▸ **Work instructions**
Replace "computer-use agent" with "screen assistant" throughout the entries below and write them out again, leaving everything else unchanged.

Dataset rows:
==========
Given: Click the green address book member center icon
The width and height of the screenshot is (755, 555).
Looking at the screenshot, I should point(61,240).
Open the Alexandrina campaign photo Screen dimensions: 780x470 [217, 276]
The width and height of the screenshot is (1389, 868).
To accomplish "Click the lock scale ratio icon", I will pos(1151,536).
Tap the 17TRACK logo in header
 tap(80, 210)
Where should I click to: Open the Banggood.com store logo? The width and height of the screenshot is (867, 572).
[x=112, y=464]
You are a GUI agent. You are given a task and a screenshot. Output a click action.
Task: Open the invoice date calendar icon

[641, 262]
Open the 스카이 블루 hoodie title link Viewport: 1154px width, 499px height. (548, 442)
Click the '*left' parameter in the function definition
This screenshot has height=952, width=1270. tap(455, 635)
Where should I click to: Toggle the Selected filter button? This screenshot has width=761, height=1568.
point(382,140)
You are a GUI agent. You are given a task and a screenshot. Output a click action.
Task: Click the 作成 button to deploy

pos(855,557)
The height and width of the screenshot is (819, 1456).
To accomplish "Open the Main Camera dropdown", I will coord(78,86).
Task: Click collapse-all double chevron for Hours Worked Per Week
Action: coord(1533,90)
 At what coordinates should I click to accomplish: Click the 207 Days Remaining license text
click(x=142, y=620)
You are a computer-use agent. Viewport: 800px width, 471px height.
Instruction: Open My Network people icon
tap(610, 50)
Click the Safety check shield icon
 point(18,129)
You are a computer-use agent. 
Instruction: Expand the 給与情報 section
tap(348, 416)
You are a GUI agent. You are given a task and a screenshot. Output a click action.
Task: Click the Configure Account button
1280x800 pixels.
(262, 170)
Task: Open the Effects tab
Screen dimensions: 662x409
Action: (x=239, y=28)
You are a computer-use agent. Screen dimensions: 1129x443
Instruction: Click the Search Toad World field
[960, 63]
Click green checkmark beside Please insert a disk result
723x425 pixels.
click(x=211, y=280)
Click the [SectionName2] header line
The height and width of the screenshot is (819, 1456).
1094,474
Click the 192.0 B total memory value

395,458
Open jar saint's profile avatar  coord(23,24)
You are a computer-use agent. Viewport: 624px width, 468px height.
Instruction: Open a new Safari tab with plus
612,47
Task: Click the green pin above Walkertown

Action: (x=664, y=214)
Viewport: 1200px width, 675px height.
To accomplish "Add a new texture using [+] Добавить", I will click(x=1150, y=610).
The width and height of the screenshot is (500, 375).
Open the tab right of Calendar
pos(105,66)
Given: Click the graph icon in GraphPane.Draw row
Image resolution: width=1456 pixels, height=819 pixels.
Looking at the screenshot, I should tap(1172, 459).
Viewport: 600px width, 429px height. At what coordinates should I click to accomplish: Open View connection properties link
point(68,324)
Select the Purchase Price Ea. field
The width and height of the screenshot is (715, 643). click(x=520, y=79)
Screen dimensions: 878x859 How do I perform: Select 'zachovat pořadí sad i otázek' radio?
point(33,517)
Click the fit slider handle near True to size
==========
▸ **Finished exercise**
Given: Click the green address book member center icon
The width and height of the screenshot is (755, 555).
Looking at the screenshot, I should point(61,240).
Open the Alexandrina campaign photo Screen dimensions: 780x470 [217, 276]
The width and height of the screenshot is (1389, 868).
To accomplish "Click the lock scale ratio icon", I will pos(1151,536).
Tap the 17TRACK logo in header
 tap(80, 210)
Where should I click to: Open the Banggood.com store logo? The width and height of the screenshot is (867, 572).
[x=112, y=464]
You are a GUI agent. You are given a task and a screenshot. Output a click action.
Task: Open the invoice date calendar icon

[641, 262]
Open the 스카이 블루 hoodie title link Viewport: 1154px width, 499px height. (548, 442)
Click the '*left' parameter in the function definition
This screenshot has height=952, width=1270. tap(455, 635)
Where should I click to: Toggle the Selected filter button? This screenshot has width=761, height=1568.
point(382,140)
You are a GUI agent. You are given a task and a screenshot. Output a click action.
Task: Click the 作成 button to deploy

pos(855,557)
The height and width of the screenshot is (819, 1456).
To accomplish "Open the Main Camera dropdown", I will coord(78,86).
Task: Click collapse-all double chevron for Hours Worked Per Week
Action: coord(1533,90)
 At what coordinates should I click to accomplish: Click the 207 Days Remaining license text
click(x=142, y=620)
You are a screen assistant. Viewport: 800px width, 471px height.
Instruction: Open My Network people icon
tap(610, 50)
Click the Safety check shield icon
 point(18,129)
You are a screen assistant. 
Instruction: Expand the 給与情報 section
tap(348, 416)
You are a GUI agent. You are given a task and a screenshot. Output a click action.
Task: Click the Configure Account button
1280x800 pixels.
(262, 170)
Task: Open the Effects tab
Screen dimensions: 662x409
Action: (x=239, y=28)
You are a screen assistant. Screen dimensions: 1129x443
Instruction: Click the Search Toad World field
[960, 63]
Click green checkmark beside Please insert a disk result
723x425 pixels.
click(x=211, y=280)
Click the [SectionName2] header line
The height and width of the screenshot is (819, 1456).
1094,474
Click the 192.0 B total memory value

395,458
Open jar saint's profile avatar  coord(23,24)
You are a screen assistant. Viewport: 624px width, 468px height.
Instruction: Open a new Safari tab with plus
612,47
Task: Click the green pin above Walkertown

Action: (x=664, y=214)
Viewport: 1200px width, 675px height.
To accomplish "Add a new texture using [+] Добавить", I will click(x=1150, y=610).
The width and height of the screenshot is (500, 375).
Open the tab right of Calendar
pos(105,66)
Given: Click the graph icon in GraphPane.Draw row
Image resolution: width=1456 pixels, height=819 pixels.
Looking at the screenshot, I should tap(1172, 459).
Viewport: 600px width, 429px height. At what coordinates should I click to accomplish: Open View connection properties link
point(68,324)
Select the Purchase Price Ea. field
The width and height of the screenshot is (715, 643). click(x=520, y=79)
Screen dimensions: 878x859 How do I perform: Select 'zachovat pořadí sad i otázek' radio?
point(33,517)
Click the fit slider handle near True to size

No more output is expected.